“We’ve already seen what can happen when the government pumps money into broken industries without properly monitoring how it’s used,” said Barry LePatner, author of Broken Buildings, Busted Budgets: How to Fix America’s Trillion-Dollar Construction Industry. “Billions of taxpayer dollars are wasted.”
Waste and inefficiency are two of the major problems with the current way the construction industry runs itself, which is why LePatner cautions that the federal government must “look before it leaps” in regard to spending on infrastructure projects. “When you give money to an industry that wastes upwards of $120 billion a year, and don’t take the steps necessary to ensure it’s used wisely, you are going to end up once again with no ROI,” LePatner warned.

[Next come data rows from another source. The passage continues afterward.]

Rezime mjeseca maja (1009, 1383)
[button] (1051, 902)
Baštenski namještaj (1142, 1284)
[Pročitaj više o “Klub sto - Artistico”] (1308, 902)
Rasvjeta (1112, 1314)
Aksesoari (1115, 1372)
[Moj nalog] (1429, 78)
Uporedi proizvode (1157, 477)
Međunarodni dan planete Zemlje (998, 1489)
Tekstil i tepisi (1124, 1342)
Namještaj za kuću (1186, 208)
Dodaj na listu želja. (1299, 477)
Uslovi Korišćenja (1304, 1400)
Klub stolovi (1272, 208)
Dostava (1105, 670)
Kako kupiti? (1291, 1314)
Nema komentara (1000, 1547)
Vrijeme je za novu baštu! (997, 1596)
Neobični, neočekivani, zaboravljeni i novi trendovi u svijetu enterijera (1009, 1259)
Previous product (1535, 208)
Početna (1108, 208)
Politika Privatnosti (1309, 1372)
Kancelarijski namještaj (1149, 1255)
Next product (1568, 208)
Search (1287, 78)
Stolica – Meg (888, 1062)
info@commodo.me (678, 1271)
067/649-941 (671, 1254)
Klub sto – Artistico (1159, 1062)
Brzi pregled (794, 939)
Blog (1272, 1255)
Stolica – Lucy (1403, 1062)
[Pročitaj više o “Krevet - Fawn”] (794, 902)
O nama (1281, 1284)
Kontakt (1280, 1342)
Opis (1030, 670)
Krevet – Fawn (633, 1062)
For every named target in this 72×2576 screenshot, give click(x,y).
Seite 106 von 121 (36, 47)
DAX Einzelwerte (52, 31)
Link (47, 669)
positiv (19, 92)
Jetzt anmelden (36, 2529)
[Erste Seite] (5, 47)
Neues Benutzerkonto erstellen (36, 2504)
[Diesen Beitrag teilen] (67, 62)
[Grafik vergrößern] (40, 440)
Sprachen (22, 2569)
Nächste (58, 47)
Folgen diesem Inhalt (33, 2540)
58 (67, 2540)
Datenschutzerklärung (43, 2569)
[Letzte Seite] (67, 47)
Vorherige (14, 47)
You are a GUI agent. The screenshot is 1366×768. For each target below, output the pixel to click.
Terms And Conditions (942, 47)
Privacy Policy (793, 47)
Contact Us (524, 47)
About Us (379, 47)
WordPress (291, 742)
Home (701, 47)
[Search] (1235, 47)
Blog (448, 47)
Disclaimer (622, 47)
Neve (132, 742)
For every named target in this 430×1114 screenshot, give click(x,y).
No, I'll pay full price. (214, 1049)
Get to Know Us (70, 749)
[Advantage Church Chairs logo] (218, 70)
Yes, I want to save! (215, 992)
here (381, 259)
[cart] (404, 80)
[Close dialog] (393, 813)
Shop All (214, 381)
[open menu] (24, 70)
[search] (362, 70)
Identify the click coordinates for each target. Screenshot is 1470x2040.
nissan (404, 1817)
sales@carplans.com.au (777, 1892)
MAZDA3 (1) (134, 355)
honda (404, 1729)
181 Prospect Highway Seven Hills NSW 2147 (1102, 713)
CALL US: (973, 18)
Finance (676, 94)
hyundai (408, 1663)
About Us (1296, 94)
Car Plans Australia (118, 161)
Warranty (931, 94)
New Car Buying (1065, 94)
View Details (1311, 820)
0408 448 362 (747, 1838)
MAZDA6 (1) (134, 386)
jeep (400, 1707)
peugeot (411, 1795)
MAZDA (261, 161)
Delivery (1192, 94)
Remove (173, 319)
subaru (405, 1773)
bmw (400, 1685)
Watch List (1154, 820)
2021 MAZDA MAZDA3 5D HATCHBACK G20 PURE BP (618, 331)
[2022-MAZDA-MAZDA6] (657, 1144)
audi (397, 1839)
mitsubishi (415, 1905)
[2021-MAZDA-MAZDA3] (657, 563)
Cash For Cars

Concerned that rampant cost overruns and missed project deadlines will cause the industry to “fritter away” the $48 billion allotted for infrastructure projects in President Obama’s stimulus package, LePatner has suggestions for five steps that must be taken before the infrastructure projects can go underway.
First on his list of suggestions is to create an “Infrastructure Czar” position. According to LePatner, it’s unlikely that the officials designated by the President on the Accountability and Transparency Board for the stimulus will have a real grasp on how the construction industry works and the inefficiencies and waste that lie within the industry. “The Czar should be a savvy construction expert who did not emanate from the construction industry but who is familiar with the low bid/change order process that consistently drives up costs on construction projects,” LePatner explained. This will help close the gap between the construction contractors and the policymakers trying to negotiate government contracts.
LePatner also suggests that fixed-price contracts should be mandatory. “Fixed price contracts on these projects are an absolute must,” said LePatner. “Without them, contractors will use change orders and delay claims to drive up the costs of these crucial infrastructure projects.” Likewise, stipulations should be created to avoid wasted labor costs. Because 50 percent of all labor costs of a project are due to situations such as late deliveries and poorly coordinated subcontractors, “contracts must require that skilled, experienced onsite construction representatives with in-depth knowledge, who can oversee not only quality but the true cost for the work, are retained for these projects,” LePatner said.
Further things that must be done before starting the stimulus-funded infrastructure projects include investing some of that money in advanced technologies. “Technology exists to anticipate bridge remediation years before rust, corrosion, and cracks appear,” LePatner said. “We need to fund states to purchase this equipment and train their inspectors to use it.” This will save the country millions of dollars in unnecessary remediation costs. Additionally, reforms must be enacted to help us avoid another Big Dig, which is the most expensive highway project ever. The budget for the project was set for $2 billion in 1985; recently it was revealed that the actual cost of the project will be $22 billion and will not be paid off until 2038. “As infrastructure projects proceed with only limited funding, our nation cannot afford to face [such great] cost overruns,” LePatner said. “The industry itself will have to be reformed before we can start making progress on repairing the nation’s infrastructure.
Overall, LePatner believes that the stakes are high when it comes to regulating the construction industry to prepare for the stimulus-funded infrastructure projects. “Our government must ensure that infrastructure project contracts are all undertaken with true fixed-price contracts that pass the risk for poor performance onto the contractors who fail to complete them on time and on budget,” LePatner said. “Our leaders’ credibility, not to mention our nation’s future safety and viability, depends on it.”